Given the view which I take of the Scheme and the entitlements of the Attorney
General in relation to it, he was, in my view, perfectly entitled to, in
effect, vary the Scheme by excluding the necessity to have a recommendation
from the District Court before making payment to a Solicitor and Counsel under
it. I am therefore of the view that this argument is also without merit.
41. At
whatever time it was decided by the Attorney General that the Scheme should
apply generally to extradition proceedings in the District Court (at least 15
years ago), it would undoubtedly have been desirable that that decision would
have been communicated to the relevant authorities in a form of written
notification. That would have solved all of the difficulties which have
occurred in this case. Nonetheless, the fact that this was not done should not
have resulted in what has occurred here once the assurance of the Attorney
General was proffered to the District Court. In any event, this
administrative lacuna could not possibly render unlawful the detention of the
Applicant.
42. This
application is not concerned with what happened in any other case. I am quite
satisfied that there could be no question of the Applicant being lawfully
released as a result of what occurred in the District Court on the 27th
November, 1998.
43. It
is a matter entirely for the Solicitor and Counsel whether they choose to
withdraw from representing Mr. Byrne by reason of any uncertainty that they may
feel concerning the question of payment of fees. Such uncertainty, in my view,
is ill-founded. Had they waited until the matter was back before the District
Court on the 4th December, 1998, the further assurance from the Attorney
General ought to have removed even their ill-founded lingering doubts.
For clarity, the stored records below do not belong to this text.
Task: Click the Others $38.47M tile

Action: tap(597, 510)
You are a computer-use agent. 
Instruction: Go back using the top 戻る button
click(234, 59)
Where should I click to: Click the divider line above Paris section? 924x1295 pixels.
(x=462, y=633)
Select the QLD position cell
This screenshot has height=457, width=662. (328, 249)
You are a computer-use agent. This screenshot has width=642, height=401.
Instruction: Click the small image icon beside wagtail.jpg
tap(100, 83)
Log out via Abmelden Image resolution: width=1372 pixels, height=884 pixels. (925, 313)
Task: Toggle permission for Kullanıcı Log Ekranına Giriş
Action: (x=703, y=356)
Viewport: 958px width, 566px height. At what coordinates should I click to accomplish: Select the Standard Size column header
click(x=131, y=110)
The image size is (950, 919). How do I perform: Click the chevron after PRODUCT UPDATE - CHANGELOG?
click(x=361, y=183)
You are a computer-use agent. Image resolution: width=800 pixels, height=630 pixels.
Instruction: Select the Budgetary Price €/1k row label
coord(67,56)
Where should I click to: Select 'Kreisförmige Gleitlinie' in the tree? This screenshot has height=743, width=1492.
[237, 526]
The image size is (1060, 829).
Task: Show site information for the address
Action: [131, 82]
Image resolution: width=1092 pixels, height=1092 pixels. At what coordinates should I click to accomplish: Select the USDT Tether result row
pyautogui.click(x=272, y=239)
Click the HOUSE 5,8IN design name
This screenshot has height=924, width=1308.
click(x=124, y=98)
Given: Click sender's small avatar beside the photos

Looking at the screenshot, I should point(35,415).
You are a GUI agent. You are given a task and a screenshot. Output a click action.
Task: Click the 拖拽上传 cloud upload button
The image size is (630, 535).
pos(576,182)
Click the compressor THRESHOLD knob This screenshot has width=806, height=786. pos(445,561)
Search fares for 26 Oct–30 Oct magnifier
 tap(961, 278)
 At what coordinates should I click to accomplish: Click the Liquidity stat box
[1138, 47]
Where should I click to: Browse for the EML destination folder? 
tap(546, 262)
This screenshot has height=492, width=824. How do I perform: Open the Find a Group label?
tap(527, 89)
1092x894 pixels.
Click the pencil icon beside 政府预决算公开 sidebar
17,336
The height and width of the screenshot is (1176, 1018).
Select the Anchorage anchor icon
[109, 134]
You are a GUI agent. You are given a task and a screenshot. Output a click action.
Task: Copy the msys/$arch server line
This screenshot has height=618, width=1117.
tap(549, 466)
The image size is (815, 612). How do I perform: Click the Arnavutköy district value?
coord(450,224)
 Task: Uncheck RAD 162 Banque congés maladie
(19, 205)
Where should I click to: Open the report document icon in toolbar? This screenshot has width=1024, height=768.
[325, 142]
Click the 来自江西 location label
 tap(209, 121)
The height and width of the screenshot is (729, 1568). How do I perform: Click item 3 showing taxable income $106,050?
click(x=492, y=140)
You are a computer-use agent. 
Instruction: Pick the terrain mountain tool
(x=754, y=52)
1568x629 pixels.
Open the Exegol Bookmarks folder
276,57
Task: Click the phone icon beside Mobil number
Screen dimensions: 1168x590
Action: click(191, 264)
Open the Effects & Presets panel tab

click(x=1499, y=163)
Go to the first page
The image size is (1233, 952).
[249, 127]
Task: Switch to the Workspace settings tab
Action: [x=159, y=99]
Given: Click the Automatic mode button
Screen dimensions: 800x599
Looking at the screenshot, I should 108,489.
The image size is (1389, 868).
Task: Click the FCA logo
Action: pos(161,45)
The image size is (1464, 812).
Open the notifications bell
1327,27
However, they decided to prosecute this application instead.
44. In
my view this application for Habeas Corpus was both premature and unnecessary.
Had the Applicant waited until the 4th December, 1998 the position would have
been clarified even further. In my view, the only application that ought to
have been made to this Court was one seeking to judicially review the refusal
by Judge McDonnell to make a recommendation under the Scheme. There certainly
was not, to my mind, any justification for seeking an Order of Habeas Corpus.
Such an application for Judicial Review would have dealt with the matter
adequately rendering an application for Habeas Corpus quite unnecessary.
45. For
these reasons, I took the view that the Applicant was in lawful detention when
he appeared before me on Monday last and I therefore dismissed his application
for Habeas Corpus.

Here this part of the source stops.